Talk to an Expert today and get started!
FAQs
Q. How much does it cost to set up a subsidiary in Taiwan?
Setup costs typically range from USD 6,640 to 17,690, including government fees, legal services, translations, and notary costs. Additional costs apply for office rental or virtual address services.
Q. How long does it take to register a subsidiary in Taiwan?
It takes around 41 days, including the reservation of the company name, registration, issuance of a tax ID, and opening of a bank account.
Q. Can a foreigner fully own a subsidiary in Taiwan?
Yes. 100% foreign ownership is allowed in most industries, except for restricted sectors (e.g., media, telecommunications) that require special approval.
Q. What are the common challenges when opening a subsidiary in Taiwan?
- Language barrier (most documents must be in Mandarin)
- Opening a local bank account often requires in-person visits
- Understanding local tax and labour laws
Q. Do subsidiaries in Taiwan need a local director or representative?
No, but they must appoint a local responsible person for tax purposes. This individual may be a resident or assigned via a service provider.
Q. What are the annual compliance requirements for subsidiaries in Taiwan?
- Annual audited financial statements
- Corporate income tax filing (by the end of May)
- Bi-monthly VAT returns
- Labour and health insurance contributions
Q. Can a subsidiary hire employees directly in Taiwan?

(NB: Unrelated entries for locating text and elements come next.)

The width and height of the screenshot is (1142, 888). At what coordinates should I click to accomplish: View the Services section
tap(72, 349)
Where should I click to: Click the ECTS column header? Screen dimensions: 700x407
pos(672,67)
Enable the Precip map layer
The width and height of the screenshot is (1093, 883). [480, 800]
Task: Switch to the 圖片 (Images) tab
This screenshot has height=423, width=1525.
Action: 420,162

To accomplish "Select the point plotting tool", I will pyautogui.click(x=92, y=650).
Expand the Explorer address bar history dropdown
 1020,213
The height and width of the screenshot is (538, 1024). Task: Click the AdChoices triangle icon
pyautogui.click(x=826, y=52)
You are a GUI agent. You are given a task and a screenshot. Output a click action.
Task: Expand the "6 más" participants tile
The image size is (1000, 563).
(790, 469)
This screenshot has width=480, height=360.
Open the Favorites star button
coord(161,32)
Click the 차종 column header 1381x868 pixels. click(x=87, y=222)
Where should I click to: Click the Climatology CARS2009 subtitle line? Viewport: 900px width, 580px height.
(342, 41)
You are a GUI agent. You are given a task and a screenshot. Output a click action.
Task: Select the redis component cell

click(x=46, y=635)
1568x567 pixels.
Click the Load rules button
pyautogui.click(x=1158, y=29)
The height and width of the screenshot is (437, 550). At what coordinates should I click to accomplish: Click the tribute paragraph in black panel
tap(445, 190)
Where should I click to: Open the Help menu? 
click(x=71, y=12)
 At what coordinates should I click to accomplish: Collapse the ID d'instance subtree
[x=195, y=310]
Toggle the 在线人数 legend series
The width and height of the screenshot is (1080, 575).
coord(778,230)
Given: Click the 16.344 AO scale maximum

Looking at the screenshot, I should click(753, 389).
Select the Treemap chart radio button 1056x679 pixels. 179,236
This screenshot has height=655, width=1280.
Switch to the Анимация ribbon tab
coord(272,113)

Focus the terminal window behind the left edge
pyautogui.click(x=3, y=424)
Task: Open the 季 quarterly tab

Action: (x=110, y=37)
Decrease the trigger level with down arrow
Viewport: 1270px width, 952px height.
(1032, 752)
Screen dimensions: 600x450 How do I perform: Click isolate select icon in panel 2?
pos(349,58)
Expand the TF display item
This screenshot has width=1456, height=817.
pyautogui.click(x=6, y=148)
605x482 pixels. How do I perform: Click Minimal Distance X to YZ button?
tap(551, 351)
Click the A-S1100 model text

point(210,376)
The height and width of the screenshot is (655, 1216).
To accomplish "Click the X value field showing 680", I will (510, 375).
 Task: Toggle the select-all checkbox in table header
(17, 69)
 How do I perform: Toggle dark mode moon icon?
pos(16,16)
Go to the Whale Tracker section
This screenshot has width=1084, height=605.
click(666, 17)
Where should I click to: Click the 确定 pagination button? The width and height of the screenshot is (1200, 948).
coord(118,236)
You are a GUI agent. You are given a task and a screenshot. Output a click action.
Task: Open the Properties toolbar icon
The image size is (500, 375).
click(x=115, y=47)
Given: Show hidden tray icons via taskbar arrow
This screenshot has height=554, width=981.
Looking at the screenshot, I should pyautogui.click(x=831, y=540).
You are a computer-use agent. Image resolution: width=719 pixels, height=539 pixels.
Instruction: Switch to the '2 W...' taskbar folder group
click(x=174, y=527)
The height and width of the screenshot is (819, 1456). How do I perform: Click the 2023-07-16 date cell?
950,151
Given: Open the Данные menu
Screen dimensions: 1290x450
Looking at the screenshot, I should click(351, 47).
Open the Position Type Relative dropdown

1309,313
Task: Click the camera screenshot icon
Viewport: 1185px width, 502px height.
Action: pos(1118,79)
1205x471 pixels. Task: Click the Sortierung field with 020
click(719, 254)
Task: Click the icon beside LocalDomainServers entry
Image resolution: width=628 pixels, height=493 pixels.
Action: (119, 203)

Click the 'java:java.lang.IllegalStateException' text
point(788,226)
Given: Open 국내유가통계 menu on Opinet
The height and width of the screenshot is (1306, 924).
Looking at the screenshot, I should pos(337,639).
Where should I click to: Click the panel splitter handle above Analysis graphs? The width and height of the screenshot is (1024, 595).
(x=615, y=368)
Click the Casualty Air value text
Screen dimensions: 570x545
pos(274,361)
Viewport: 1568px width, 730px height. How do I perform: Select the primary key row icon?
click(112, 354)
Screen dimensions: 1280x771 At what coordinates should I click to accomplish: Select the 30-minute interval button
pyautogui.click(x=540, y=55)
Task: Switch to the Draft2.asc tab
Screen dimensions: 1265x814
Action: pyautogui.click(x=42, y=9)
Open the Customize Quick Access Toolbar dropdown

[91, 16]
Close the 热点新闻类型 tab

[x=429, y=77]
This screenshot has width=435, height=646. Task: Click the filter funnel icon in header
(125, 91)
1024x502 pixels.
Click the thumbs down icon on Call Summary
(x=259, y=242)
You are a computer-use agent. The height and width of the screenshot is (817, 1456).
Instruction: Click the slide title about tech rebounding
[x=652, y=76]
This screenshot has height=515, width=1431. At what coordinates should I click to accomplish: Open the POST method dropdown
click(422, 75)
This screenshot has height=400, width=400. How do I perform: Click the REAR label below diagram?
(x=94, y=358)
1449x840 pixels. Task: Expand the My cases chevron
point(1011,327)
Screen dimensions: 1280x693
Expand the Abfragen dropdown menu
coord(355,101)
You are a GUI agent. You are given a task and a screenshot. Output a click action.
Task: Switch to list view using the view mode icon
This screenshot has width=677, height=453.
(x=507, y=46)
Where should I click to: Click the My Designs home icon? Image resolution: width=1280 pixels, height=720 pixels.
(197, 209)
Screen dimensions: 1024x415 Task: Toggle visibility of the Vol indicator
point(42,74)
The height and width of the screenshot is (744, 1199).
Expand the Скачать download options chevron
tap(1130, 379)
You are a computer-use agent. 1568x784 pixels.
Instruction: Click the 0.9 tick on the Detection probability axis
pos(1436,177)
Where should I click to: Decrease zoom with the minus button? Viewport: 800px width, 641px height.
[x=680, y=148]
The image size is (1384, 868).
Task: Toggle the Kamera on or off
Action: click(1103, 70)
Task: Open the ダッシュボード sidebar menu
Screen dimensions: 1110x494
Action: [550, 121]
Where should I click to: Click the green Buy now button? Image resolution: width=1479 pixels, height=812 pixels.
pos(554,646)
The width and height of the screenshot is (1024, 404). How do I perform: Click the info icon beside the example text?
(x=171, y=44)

Yes. A registered subsidiary can directly employ local or foreign staff, but must comply with Taiwan’s Labour Standards Act and enrol staff in NHI and Labour Insurance.Q. What happens if a subsidiary fails to meet compliance rules in Taiwan?
Non-compliance can result in fines, suspension of operations, tax penalties, or deregistration. Repeated violations may affect visa renewals or business permits.